Data extracts ::

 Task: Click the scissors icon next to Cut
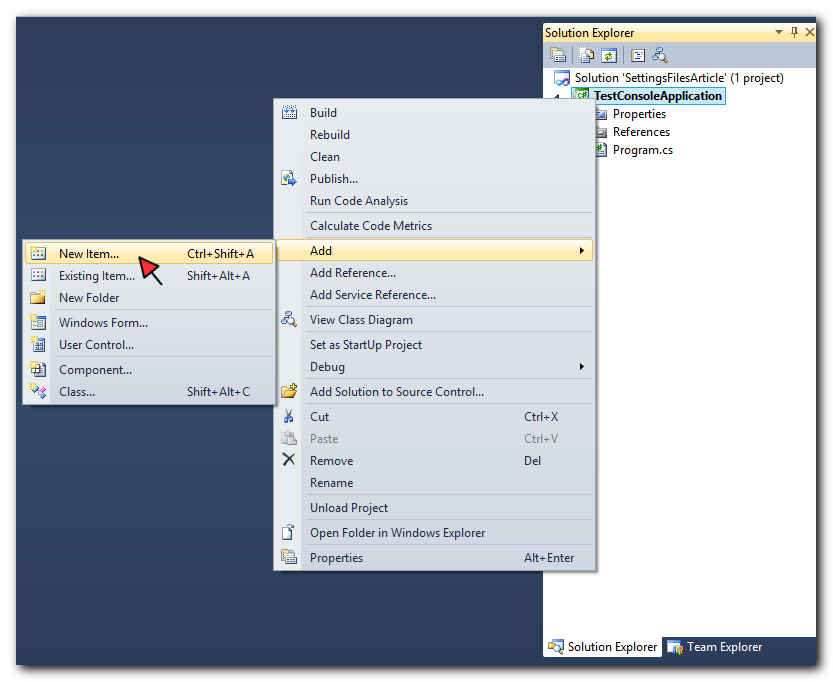click(290, 416)
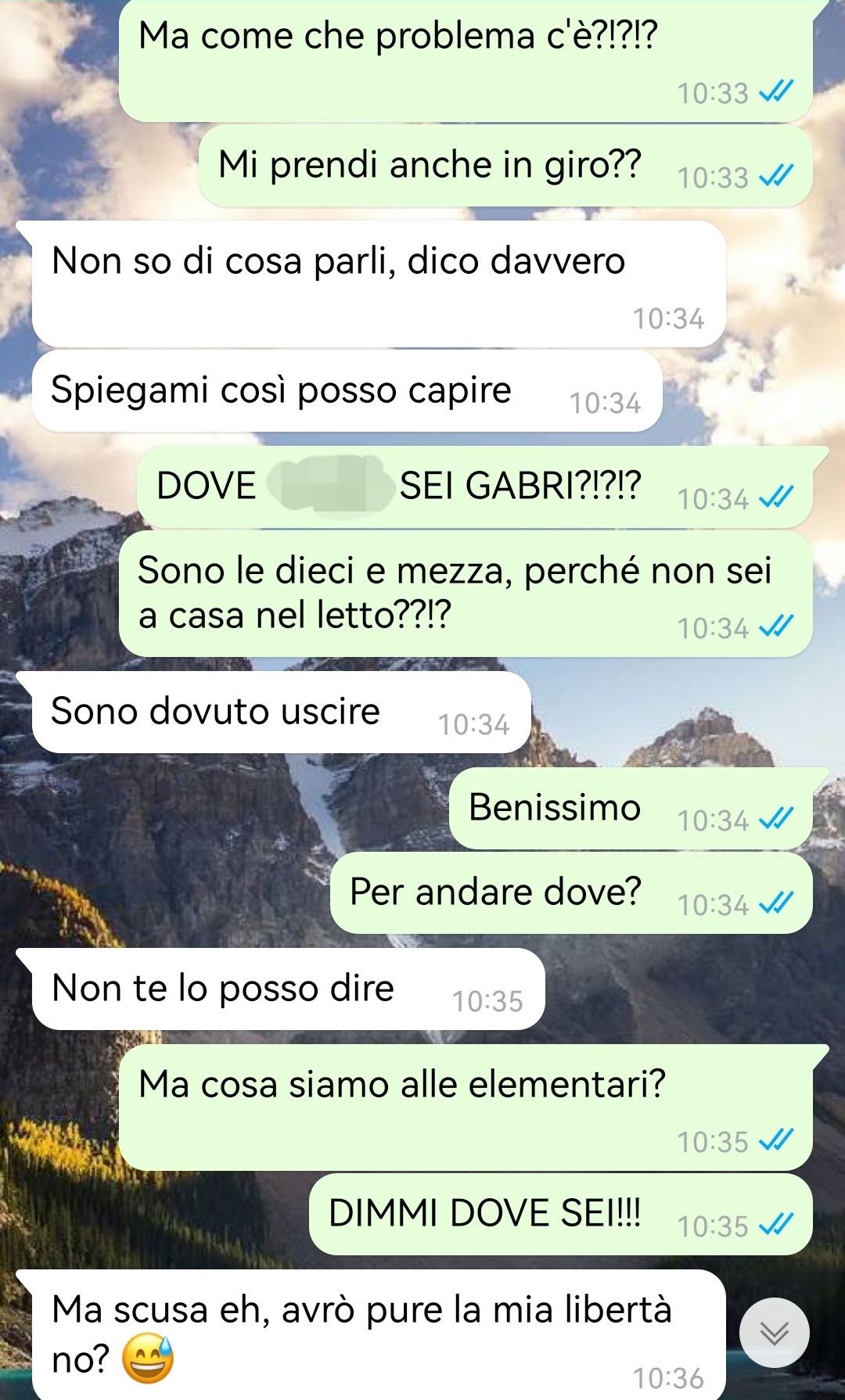Image resolution: width=845 pixels, height=1400 pixels.
Task: Click read ticks on "Per andare dove?"
Action: [776, 903]
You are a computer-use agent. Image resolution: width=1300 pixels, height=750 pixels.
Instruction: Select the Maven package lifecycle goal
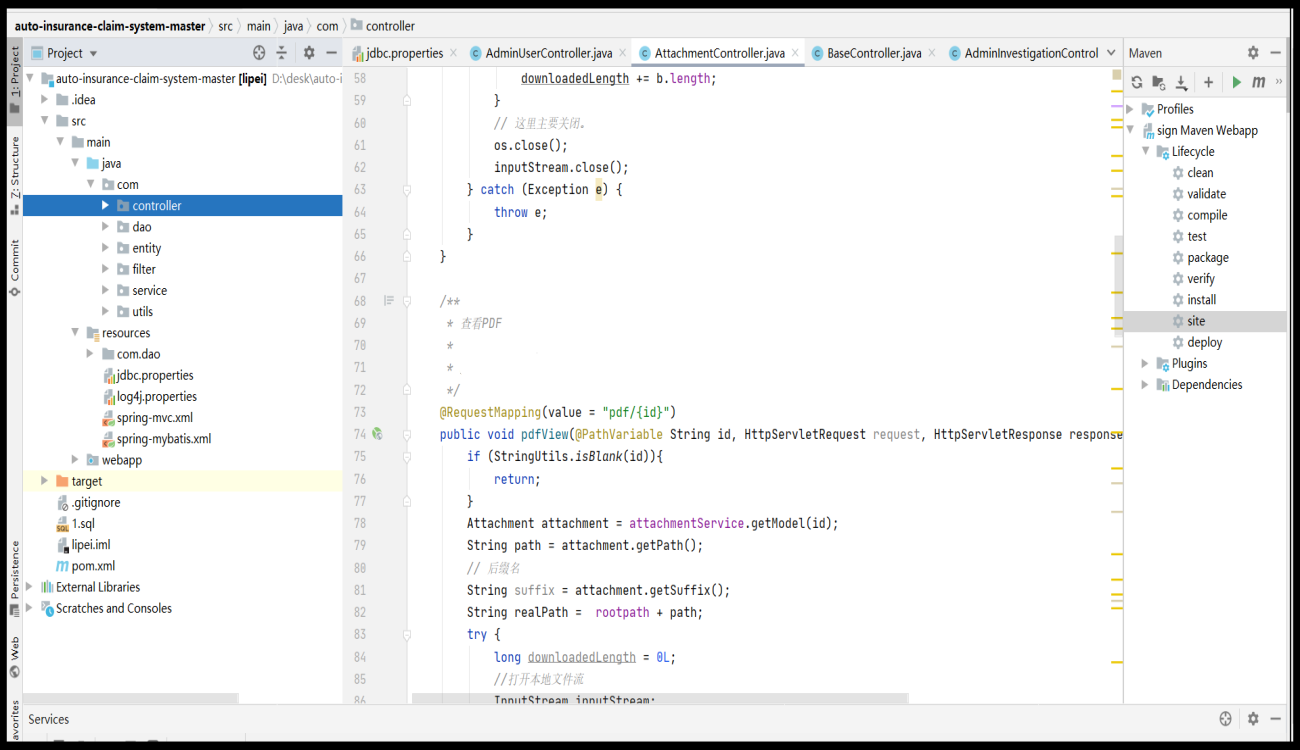click(1208, 257)
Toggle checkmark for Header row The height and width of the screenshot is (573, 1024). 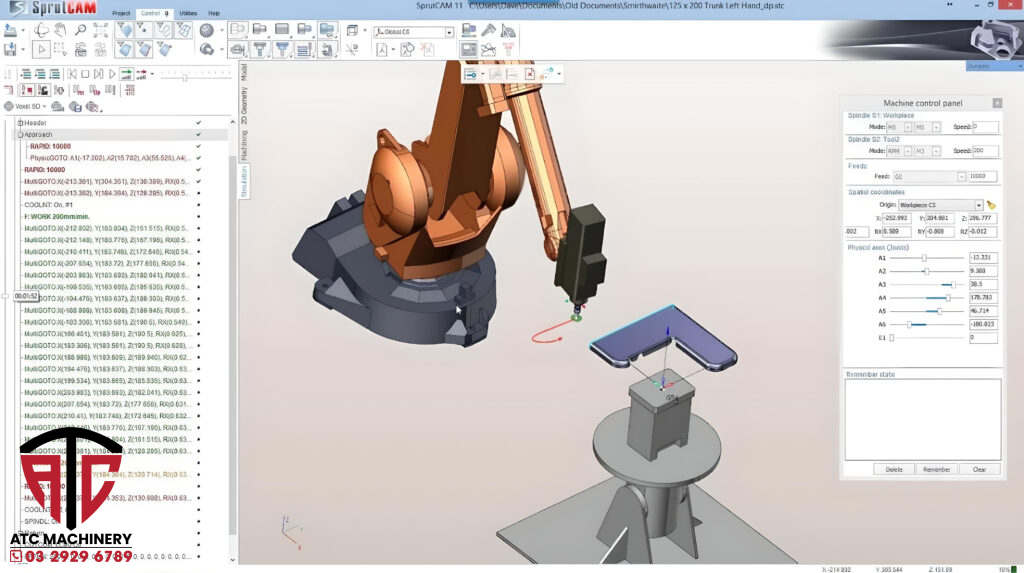[x=199, y=122]
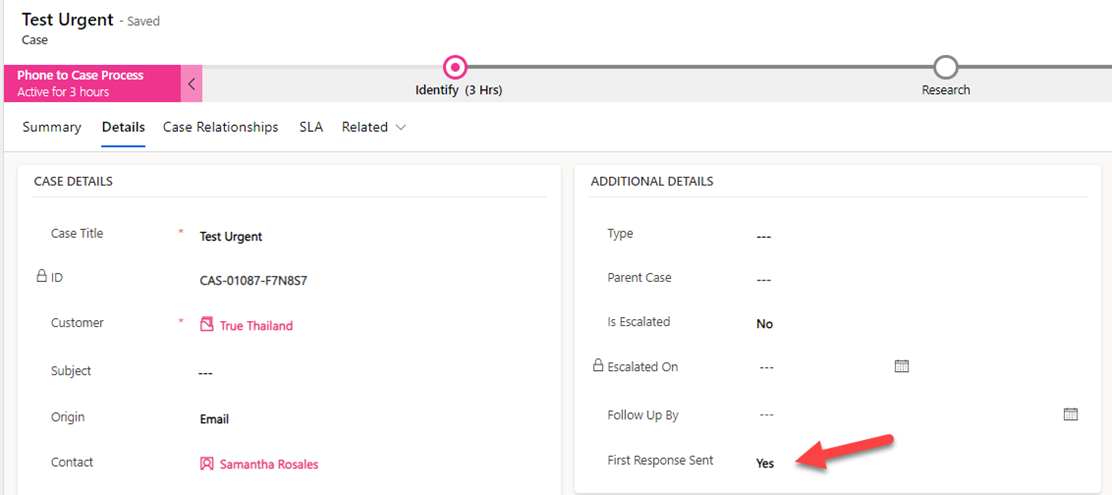Open the Follow Up By calendar icon
Image resolution: width=1112 pixels, height=495 pixels.
tap(1070, 414)
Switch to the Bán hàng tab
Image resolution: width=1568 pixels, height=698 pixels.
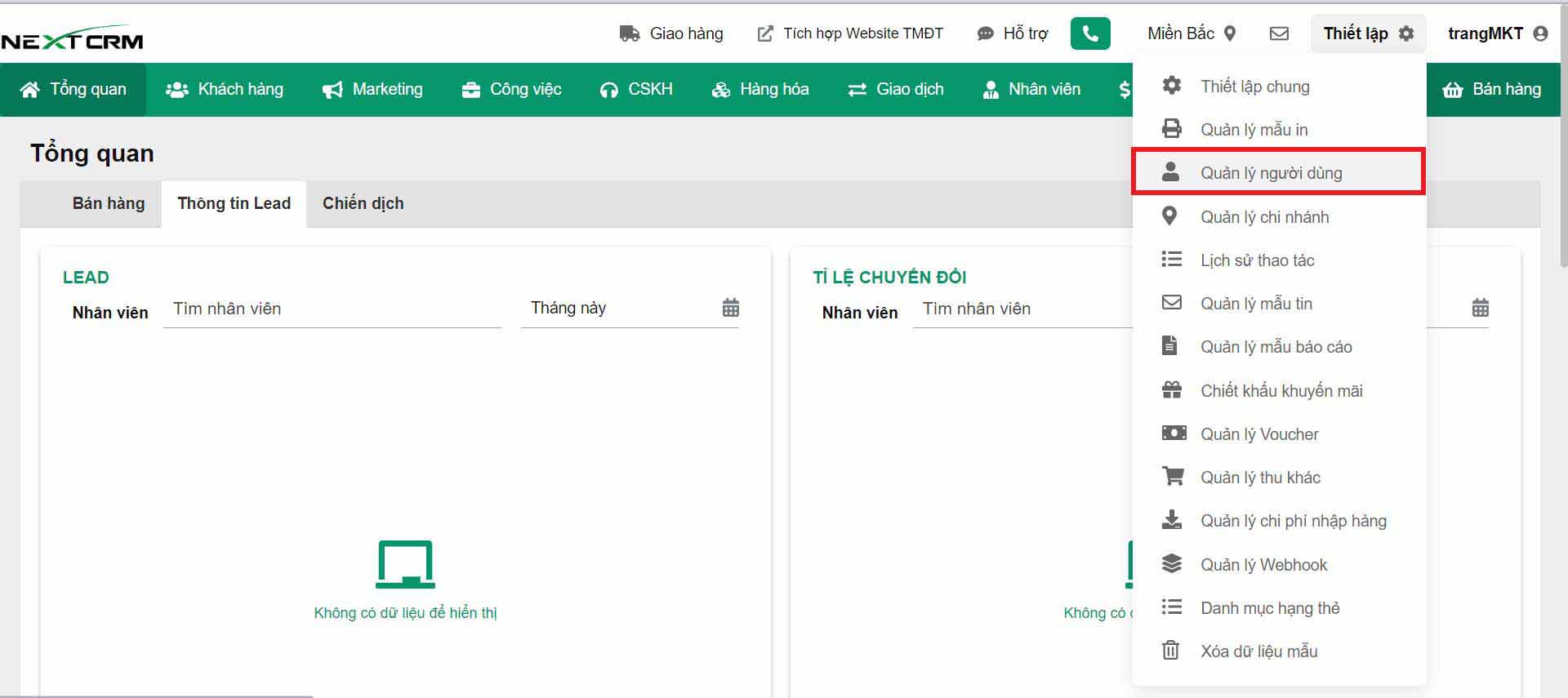[x=109, y=203]
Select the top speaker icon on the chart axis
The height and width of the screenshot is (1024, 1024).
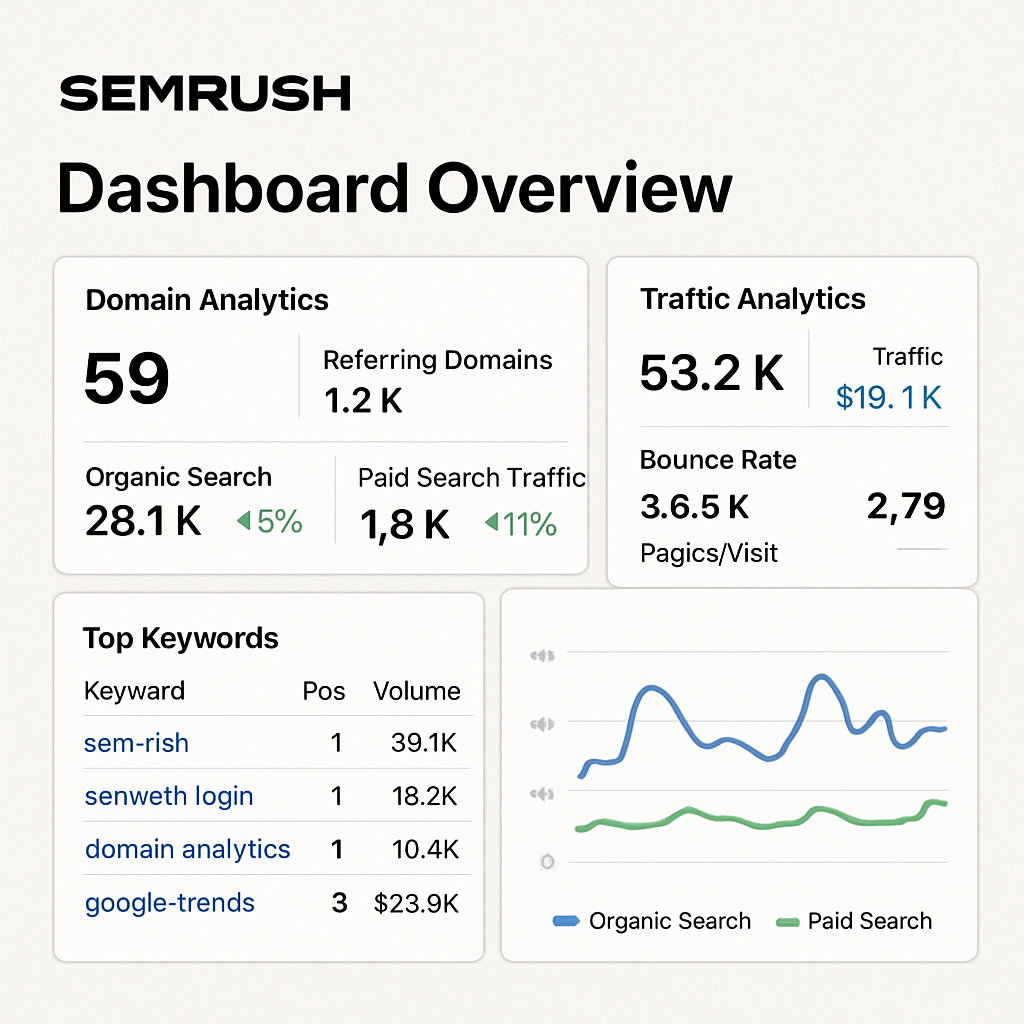542,655
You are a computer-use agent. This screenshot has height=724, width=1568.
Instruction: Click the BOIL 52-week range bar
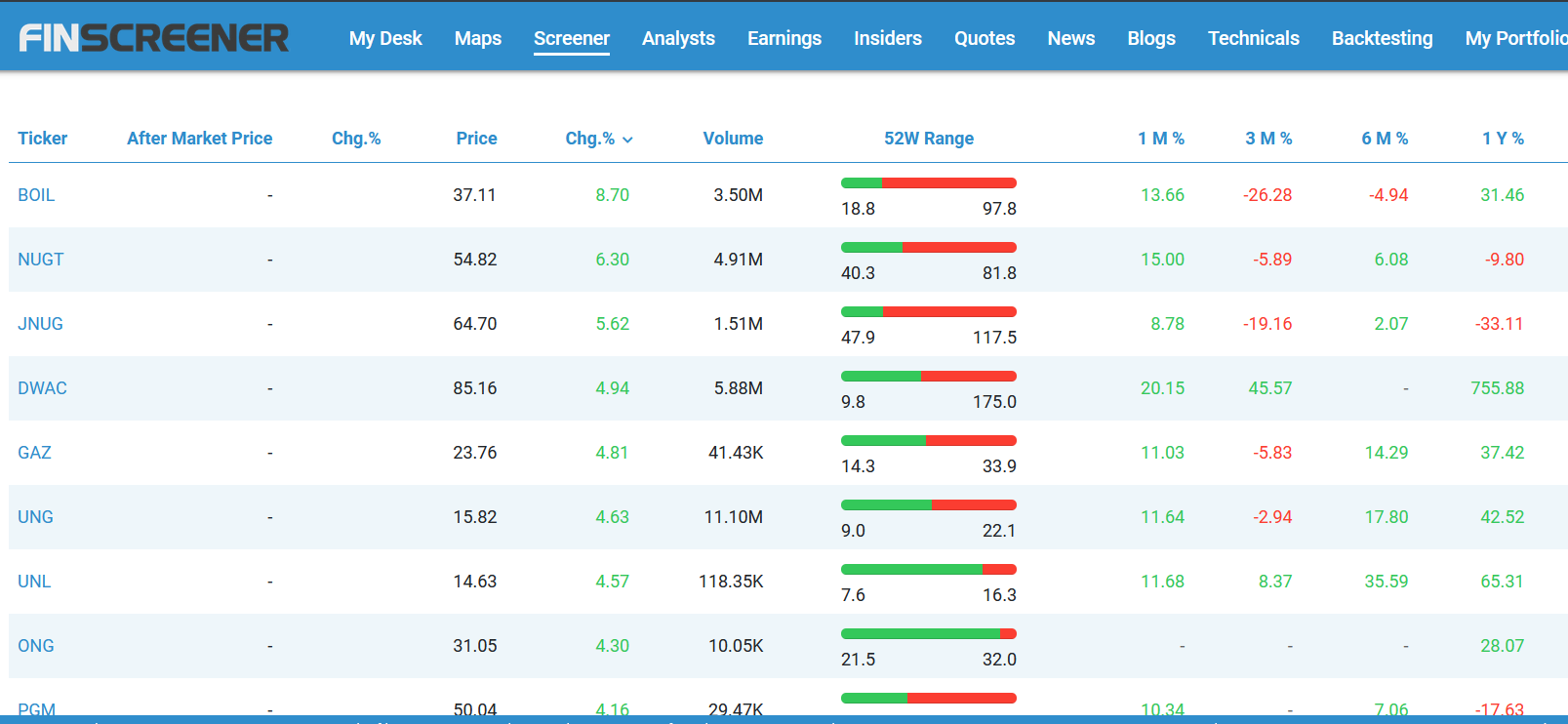point(928,183)
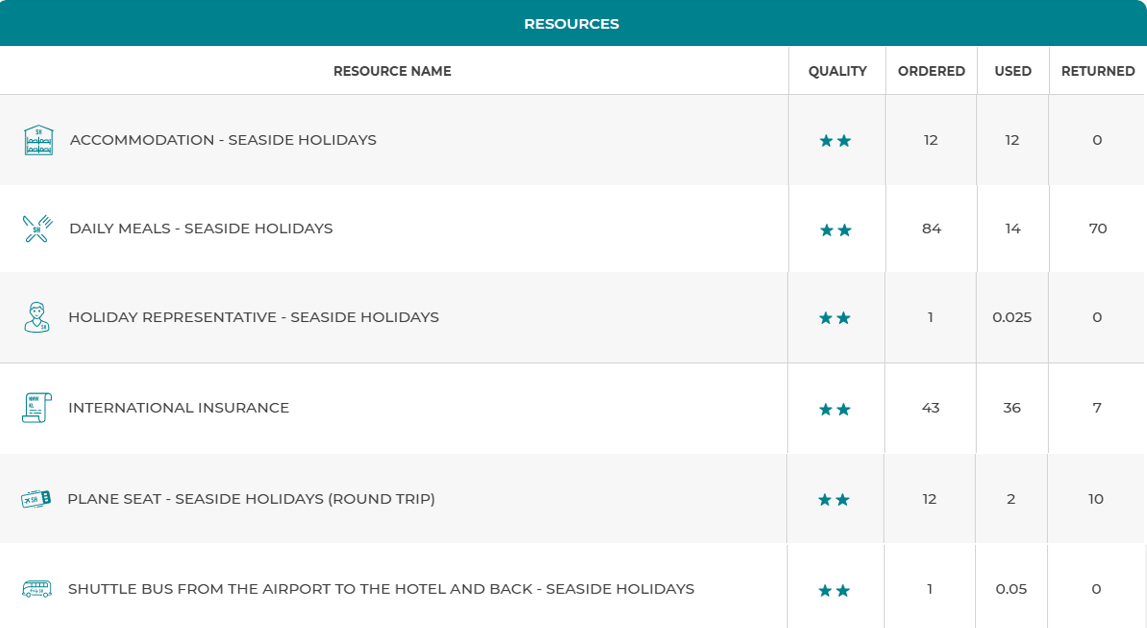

Work task :: Note each line above that holds "computer", then copy all of them.

Solution to this exercise ::
You are a computer-use agent. Image resolution: width=1300 pixels, height=750 pixels.
You are a computer-use agent. This screenshot has height=724, width=1568.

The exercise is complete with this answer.